PROVIDED INFORMATION section start
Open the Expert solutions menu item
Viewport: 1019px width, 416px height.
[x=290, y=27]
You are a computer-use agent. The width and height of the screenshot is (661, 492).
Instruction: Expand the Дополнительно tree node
PROVIDED INFORMATION section end
__TRY IT__:
Set down exactly the line that holds "You are a computer-use" and all lines after it to the end of the data.

__ANSWER TO THIS PROBLEM__:
You are a computer-use agent. The width and height of the screenshot is (661, 492).
Instruction: Expand the Дополнительно tree node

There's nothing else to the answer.